Directive:
In the podcast episode on mentoring below, what position does Ginger H. Williams hold?

Library Leadership

57. The Mentoring Process with Ginger H. Williams

Ginger H. Williams

Have you ever had someone in your career that has helped you navigate your way through the profession? Whether yes or no, mentoring is a process that can benefit us all. On this show, I speak with Ginger H. Williams, Associate Dean for Academic Engagement and Public Services at the Wichita State University Libraries.

She shares how mentoring is a unique process that can be formal, informal, or even self-directed. Whether you’ve had a mentoring experience and want to think about the ways it works best for our profession, or are looking to engage in the mentoring process this information will prove invaluable. 

Transcript

Adriane:

This is Adriane Herrick Juarez. You’re listening to Library Leadership Podcast, where we talk about libraries, and leadership, and speak with guests who share their ideas, innovations, and strategic insights into the profession.

Have you ever had someone in your career who has helped you navigate your way through the profession? With a yes or no, mentoring is a process that can benefit us all. On this show I speak with Ginger H. Williams, Associate Dean for Academic Engagement and Public Services at the Wichita State University Libraries. She shares how mentoring is a unique process that can be formal, informal, or even self-directed. Whether you’ve had a mentoring experience and want to think about the ways it works best for our profession, or are looking to engage in the mentoring process, this information will prove invaluable. Enjoy the show.

Welcome to the show, Ginger.

Ginger H. Williams:

Thank you, I feel really honored that you asked me to be on the podcast.

Adriane:

Question #1: Oh, it’s so nice to have you. And, we’re here today to talk about the mentoring process. First of all, why is mentoring important in libraries? 01:11 

Ginger H. Williams:

Mentoring benefits everyone because we all need professional guidance from time to time. In particular though, mentoring helps us think outside of our day-to-day activities, and helps us connect with ideas and inspiration from other institutions. When a librarian has a mentor in their own library they learn more about how to do their job well and what to do to succeed in their current position.

Data rows:
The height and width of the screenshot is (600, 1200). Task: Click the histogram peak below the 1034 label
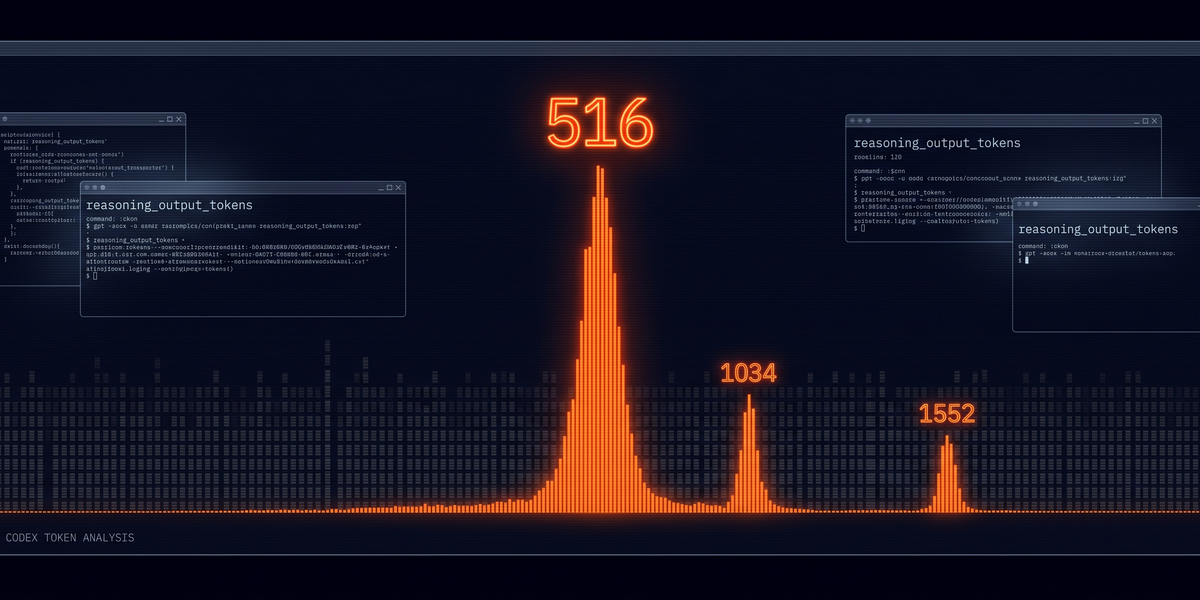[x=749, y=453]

---

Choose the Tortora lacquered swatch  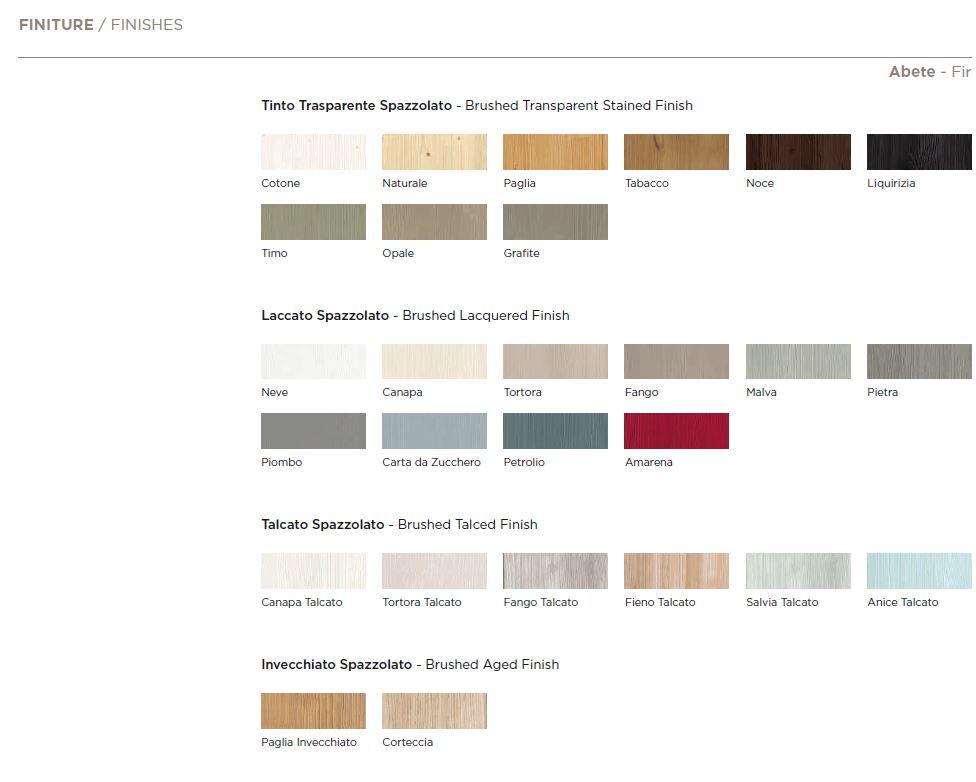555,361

Answer to this task:
She is Associate Dean for Academic Engagement and Public Services at the Wichita State University Libraries.